**Supplied text**.
CUPERTINO, Calif.: In a move aimed at disrupting the fintech sector dominated by Affirm Holdings and Sweden’s Klarna, Apple this week launched its “buy now, pay later” (BNPL) service in the US, branded Apple Pay Later.
The company said Apple Pay Later will initially be offered to select users, before its full rollout in the coming months, allowing them to split purchases into four payments spread over six weeks with no interest or fees.
Loans of between $50 and $1,000 for online and in-app purchases will be available to those using iPhones and iPads to buy from merchants that accept Apple Pay, which totals 85 percent of U.S. retailers, it added.
“Apple Pay Later will absolutely topple some of the other players. Other companies would have taken a look at Apple’s announcement because they are a household name. This will take a piece of market share from other players,” said Danni Hewson, CEO. of financial analysis at AJ Bell, as cited by Reuters.

**Source material**.
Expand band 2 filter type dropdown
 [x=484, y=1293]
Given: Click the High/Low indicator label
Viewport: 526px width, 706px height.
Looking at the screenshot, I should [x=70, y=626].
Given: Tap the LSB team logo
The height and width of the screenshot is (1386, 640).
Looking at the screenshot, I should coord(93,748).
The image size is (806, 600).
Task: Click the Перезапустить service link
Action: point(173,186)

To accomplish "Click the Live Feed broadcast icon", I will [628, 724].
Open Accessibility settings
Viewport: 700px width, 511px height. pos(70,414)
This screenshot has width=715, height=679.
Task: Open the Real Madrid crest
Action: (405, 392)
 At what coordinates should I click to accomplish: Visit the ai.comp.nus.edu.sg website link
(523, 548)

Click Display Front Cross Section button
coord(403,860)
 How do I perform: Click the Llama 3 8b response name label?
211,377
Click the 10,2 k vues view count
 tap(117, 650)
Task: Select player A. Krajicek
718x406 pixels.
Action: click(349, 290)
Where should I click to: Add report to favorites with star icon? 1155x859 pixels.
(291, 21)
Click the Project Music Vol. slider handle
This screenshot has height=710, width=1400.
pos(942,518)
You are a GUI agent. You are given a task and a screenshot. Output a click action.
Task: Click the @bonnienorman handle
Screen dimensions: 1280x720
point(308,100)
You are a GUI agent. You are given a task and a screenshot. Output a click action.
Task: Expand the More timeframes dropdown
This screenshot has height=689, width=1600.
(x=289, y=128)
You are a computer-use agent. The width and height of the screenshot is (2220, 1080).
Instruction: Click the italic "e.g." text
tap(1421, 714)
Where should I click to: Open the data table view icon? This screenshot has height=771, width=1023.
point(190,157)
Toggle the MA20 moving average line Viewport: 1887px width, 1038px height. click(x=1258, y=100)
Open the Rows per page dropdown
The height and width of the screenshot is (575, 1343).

**Activities**.
(1) List every company or organization named in the Apple Pay Later article.
(2) Answer these questions from the Apple Pay Later article, one answer per line:
(a) Into how many payments can a purchase be split, and over what period?
(b) What range of loan amounts is available?
(c) What share of U.S. retailers accept Apple Pay?
(3) Write the next paragraph of the Apple Pay Later article, picking up after its final sentence.

**Results for the exercise**.
(1) Affirm Holdings, Klarna, Apple, AJ Bell, Reuters

(2)
(a) Four payments over six weeks.
(b) Between $50 and $1,000.
(c) 85 percent.

(3)
Covid-19 pandemic-related shutdowns in 2020 meant more shoppers, especially young people, turned to online payment platforms, benefiting fintech companies offering Buy Now Pay Later services.
Digital payments giants such as PayPal and Block have expanded into the sector through acquisitions, while Affirm went public in a multi-billion dollar listing.
Christopher Brendler, an analyst at DA Davidson, said: “We expect Apple to tread carefully, especially in this macro environment,” according to Reuters.
Apple Pay Later is enabled through the Mastercard Installments program, and Goldman Sachs was the issuer of the Mastercard payment credentials, the company said.